Gardening can be hard. Don’t believe anyone who tells you otherwise. But if you’re willing to get out there every day or so and weed and water, it’s not so bad. There are, however, days when you wake up late and the sun is burning and you’re rushing to get to work and you really need to take the time to water with a watering can (to avoid getting the tomato plant leaves wet, which will burn in the hot sun… You should have gotten out a few hours earlier so you could have watered more quickly with the hose). So your options are now: Are you going to be lazy and burn your tomatoes or are you going to be late for work? Neither is ideal. Generally work wins and I pray that my tomatoes will forgive me.

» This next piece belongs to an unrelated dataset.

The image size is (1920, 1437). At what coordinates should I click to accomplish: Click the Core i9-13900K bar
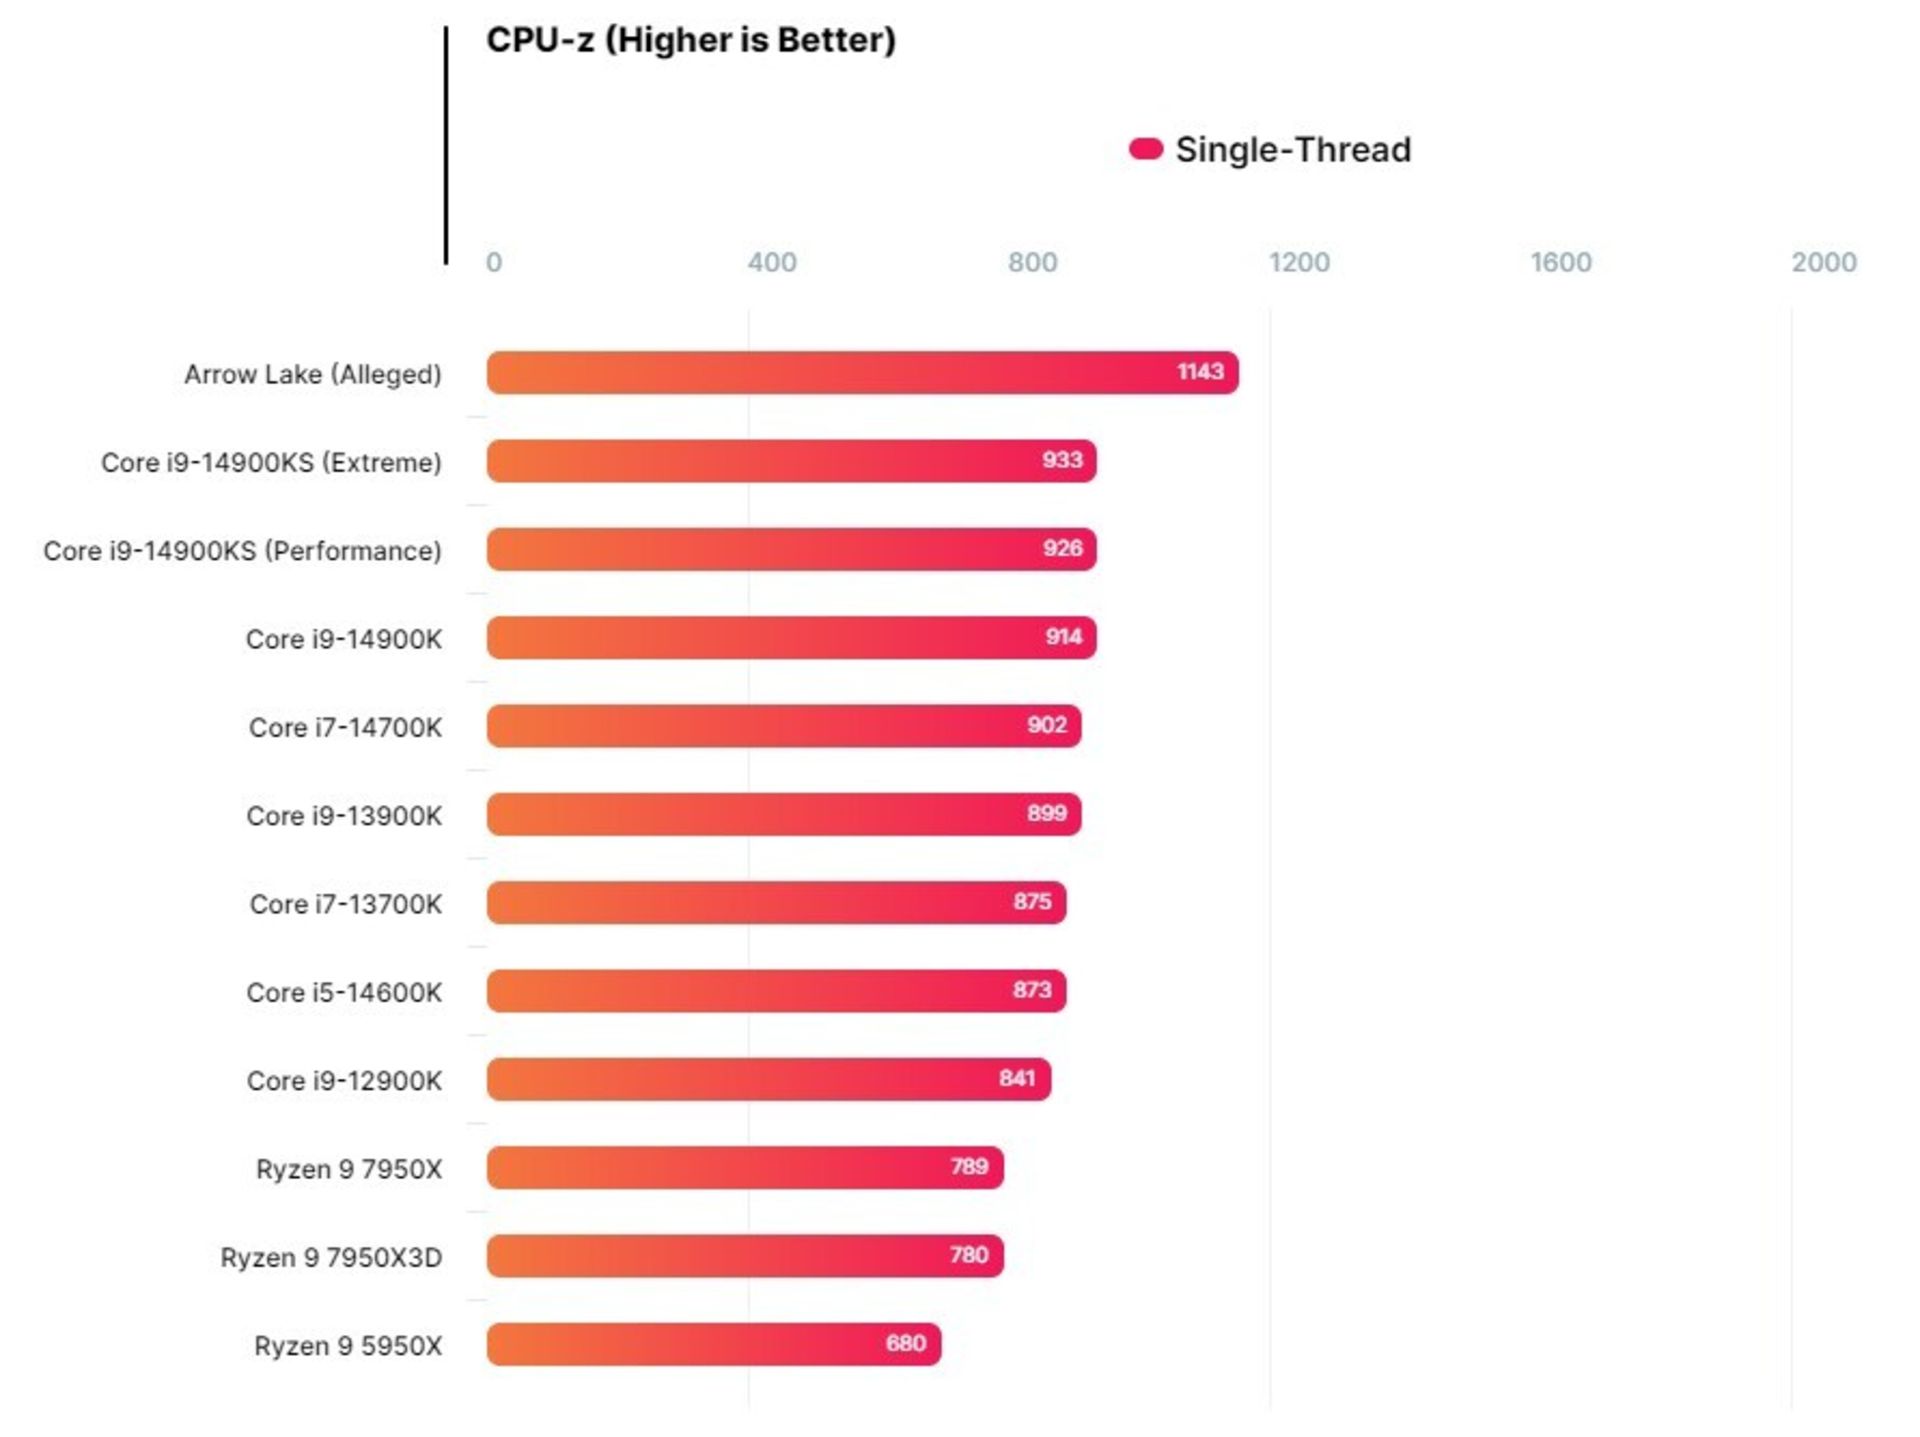point(783,814)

Sometimes I wait until I get back from work to water. Because some people in my community garden water after the heat of the day has broken. But watering later means you run the risk of having mildew grow on plant leaves, which leads to disease – and more sad tomato plants that are disappointed in me.

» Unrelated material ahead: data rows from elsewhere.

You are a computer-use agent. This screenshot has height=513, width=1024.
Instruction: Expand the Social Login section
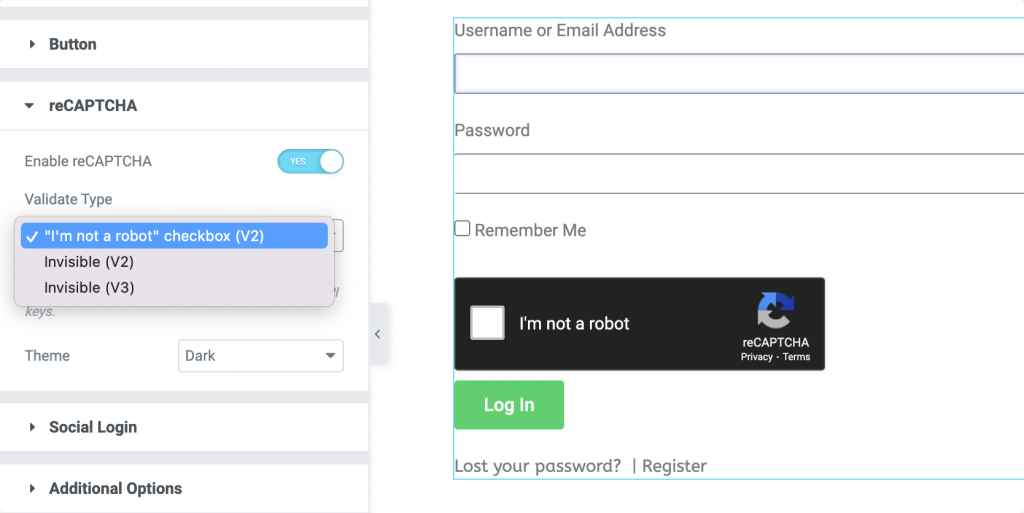tap(33, 427)
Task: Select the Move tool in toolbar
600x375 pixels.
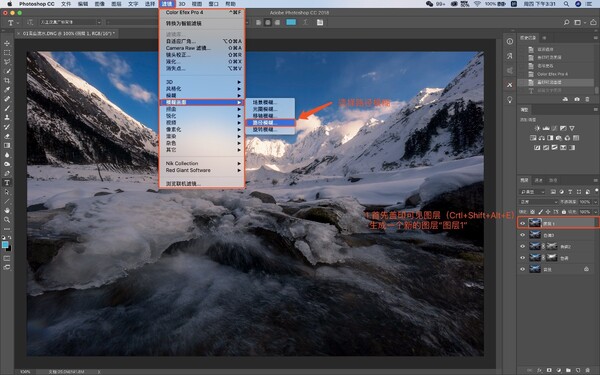Action: point(7,43)
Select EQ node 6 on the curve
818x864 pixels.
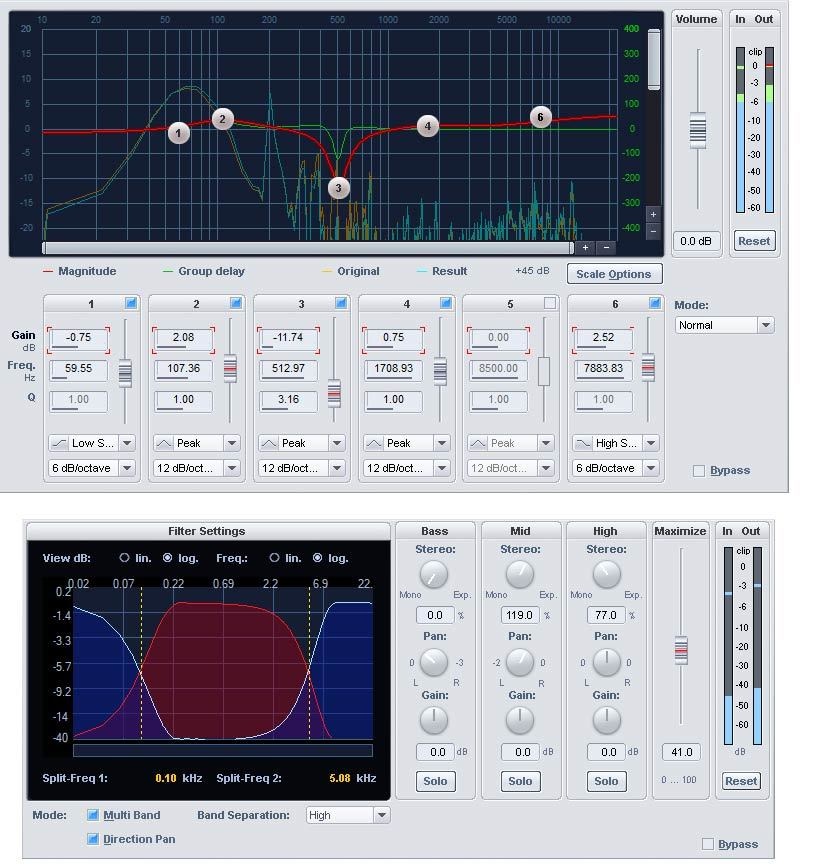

Then there are the dry patches in my garden, where even if I water in the morning, on a blazing hot day they’re bone dry by afternoon. I can’t use drip irrigation because I’m in a community garden. I have some mulch to stop water from evaporating, but it’s not incredibly effective. I’ve added more soil and compost with peat to retain water. And yet, thirsty tomatoes and herbs.

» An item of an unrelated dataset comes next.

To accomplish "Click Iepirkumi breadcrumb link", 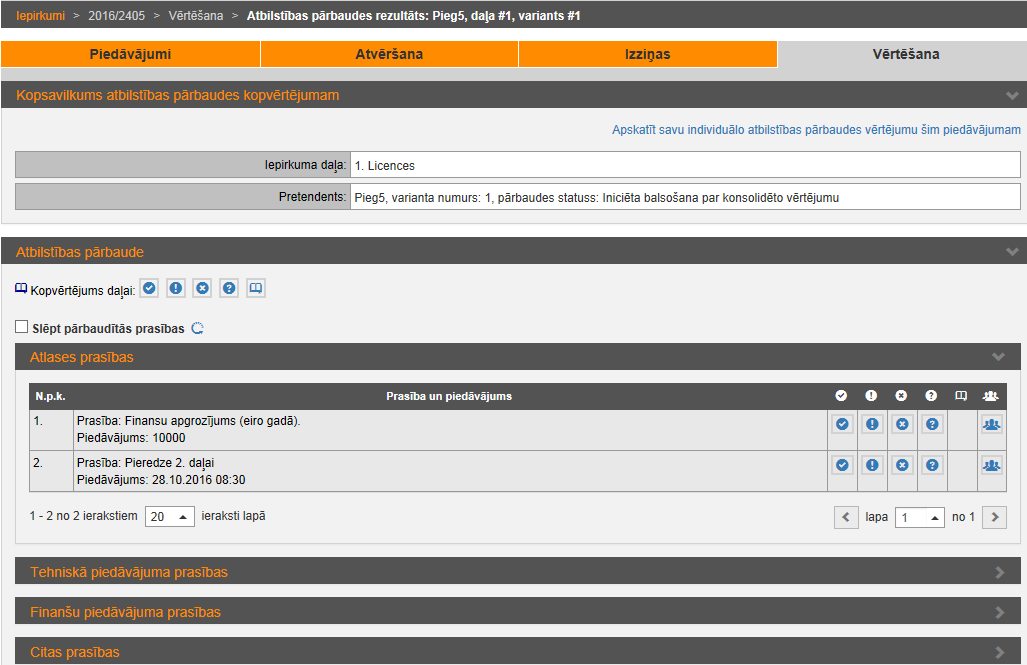I will [x=40, y=16].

So I scoured the internet and the internet told me about clay pots called ollas. It’s a millenia-old idea, which appeals to me. If it ain’t broke, right? You bury sealed clay pots in the soil and fill them with water, which slowly leaches out as needed throughout the clay.
I’m so far from a DIY-type person that it’s laughable. I need supervision to use a hand drill. I have a friend that I take far too much advantage of when my dishwasher breaks/wall needs holes covered/cabinets need to be removed, toilets start dripping. I pay him in food, wine, jam and desserts. Everyone needs a friend like him.
So when I read about olla pots and realized that the best way for me to make one involved gluing things, I got nervous. What the heck is Gorilla Glue? Is the silicone I have for sealing my sink the same as the instructions? Was I going to poison my tomatoes by burying it in soil? Apparently not. Both it and the glue are waterproof and shouldn’t leach. Still, just to be safe, I used the silicone inside the pot rather than to connect the two pots, to minimize contact with the soil. Anything that says you should avoid touching it and wash your hands immediately if you do sounds like a bad idea for a garden…
But I followed these instructions and now have olla pots buried in my garden. And it wasn’t super hard. Even for me. Because, as my mother would say, “Stupider people than you have done it.” She meant that in a really nice way.
I made a call-out to friends with basements and gardens (not young people who live in apartments and kill any and all potted plants given to them upon moving to said apartments) and got five pots from a woman who’s old enough to have grandchildren but strong enough to bike an hour and a half to and from the Atwater Market because use it or lose it (a woman after my own heart). My co-gardener bought the expensive glue and told me not to waste it. And I got out that silicone, which hadn’t dried up or expired or whatever silicone does (I doubt it expires; the whole idea is that it lasts). And I went to work.
HOW TO GLUE OLLA POTS
The idea behind ollas is that you glue two of them together at the thick rim parts so there’s a hole on the top and bottom. Before glueing, though, you seal the hole at the bottom of one while leaving the hole of the inverted clay pot on top open. That way you can keep filling the olla with water throughout the summer and not have the water just drain out the bottom of the lower pot.
The website where I got my instructions said you can use a tile to do this. I didn’t have any tiles, and I couldn’t use anything metal, which would rust in the soil. So finally I thought about a small glass jar, which I used silicone to glue to the bottom of the first pot.
I prayed it was properly sealed and then used a thin layer of Gorilla Glue (follow the instructions on the bottle) to glue the two pots together. I weighed them down with a thick baking sheet and let it set overnight.
In the morning, I could see that there were some parts that weren’t totally sealed, so I filled in the spots with more glue and let it set for another 24 hours. I don’t think my roommate loved having these weird pots topped with precariously balanced baking sheets sitting on our kitchen table for two days, but he didn’t say anything. Sign of a good roommate.
The last step was testing the seal. I held my breath as I poured water into the top, unsealed hole of my ollas. No leaks! Oh, hurray! I’m not a total mess-up. I went to my garden and dug two holes in the driest areas and buried the pots up to one-inch from their tops. You don’t want to bury them fully or soil will get into the hole. Even if you put a rock on top, like I did.
And now we wait to see if those areas of the garden do better. It’s a season-long experiment – one in which I have to avoid accidentally digging into or stepping on the ollas and breaking them. This will be my challenge. But at least I have more silicone and Gorilla Glue if I ever need it.
Ed says
Sealing the hole with sa glass jar seems very complicated. How abt a cork, or some concrete?
MissWattson says
As long as it’s waterproof-sealed and something that won’t leach into the ground, that sounds good! I’m not sure if cork would degrade at some point?